- _Written task_
Copy the items below word for word, beginning at the line that contains "Locate an element" and stopping after the line that contains "At what (x,y)". Leave out the pictures.

- _Supplied records_
((

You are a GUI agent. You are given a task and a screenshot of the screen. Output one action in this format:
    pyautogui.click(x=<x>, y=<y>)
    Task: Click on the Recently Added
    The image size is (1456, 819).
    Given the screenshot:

))
((

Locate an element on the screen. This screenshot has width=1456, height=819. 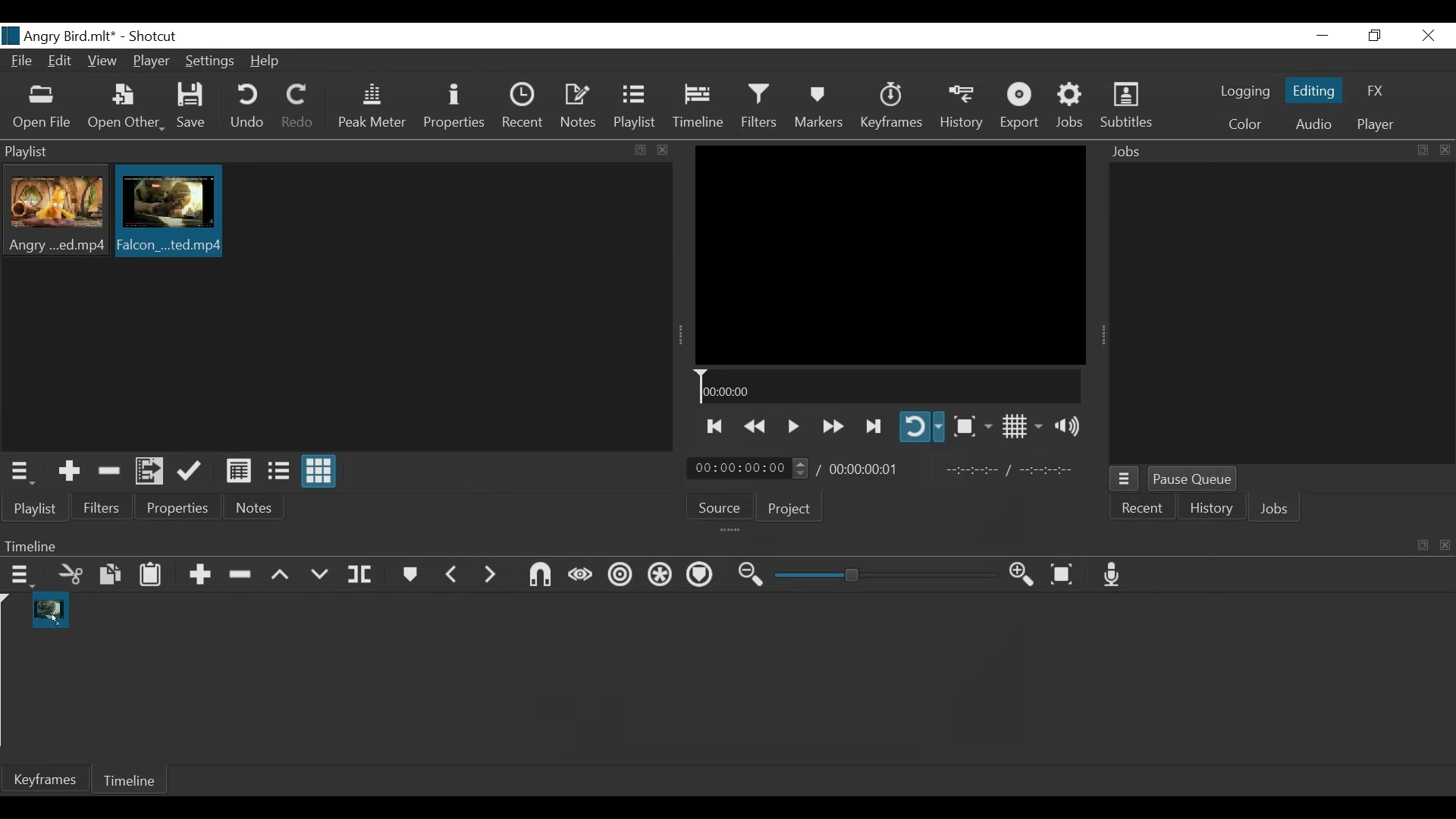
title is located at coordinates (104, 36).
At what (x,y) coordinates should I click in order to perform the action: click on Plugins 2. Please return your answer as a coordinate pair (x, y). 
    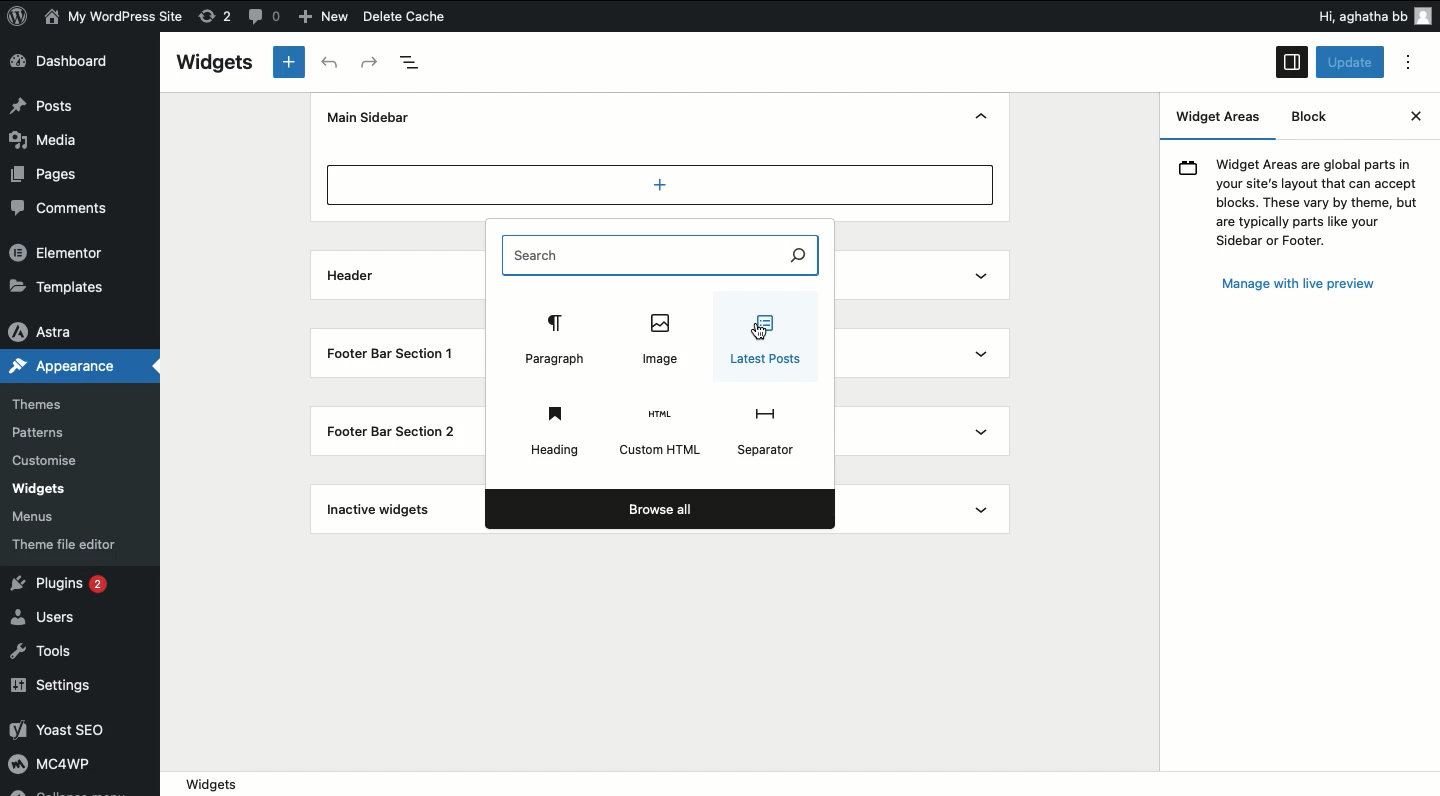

))
((

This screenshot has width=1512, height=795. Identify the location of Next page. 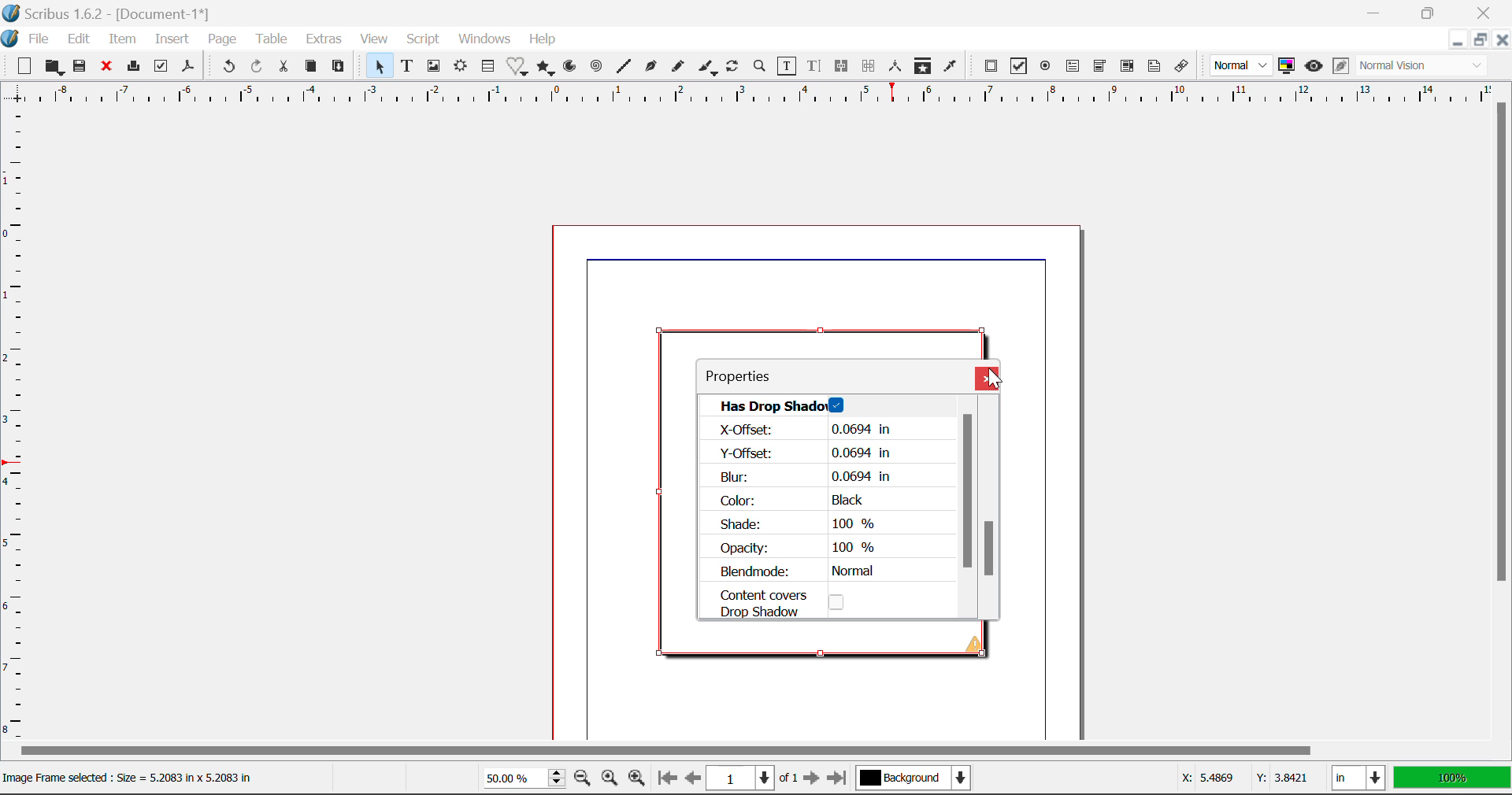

))

- _Solution to this problem_
Locate an element on the screen. This screenshot has width=1456, height=819. 
title is located at coordinates (104, 36).
At what (x,y) coordinates should I click in order to perform the action: click on Plugins 2. Please return your answer as a coordinate pair (x, y). 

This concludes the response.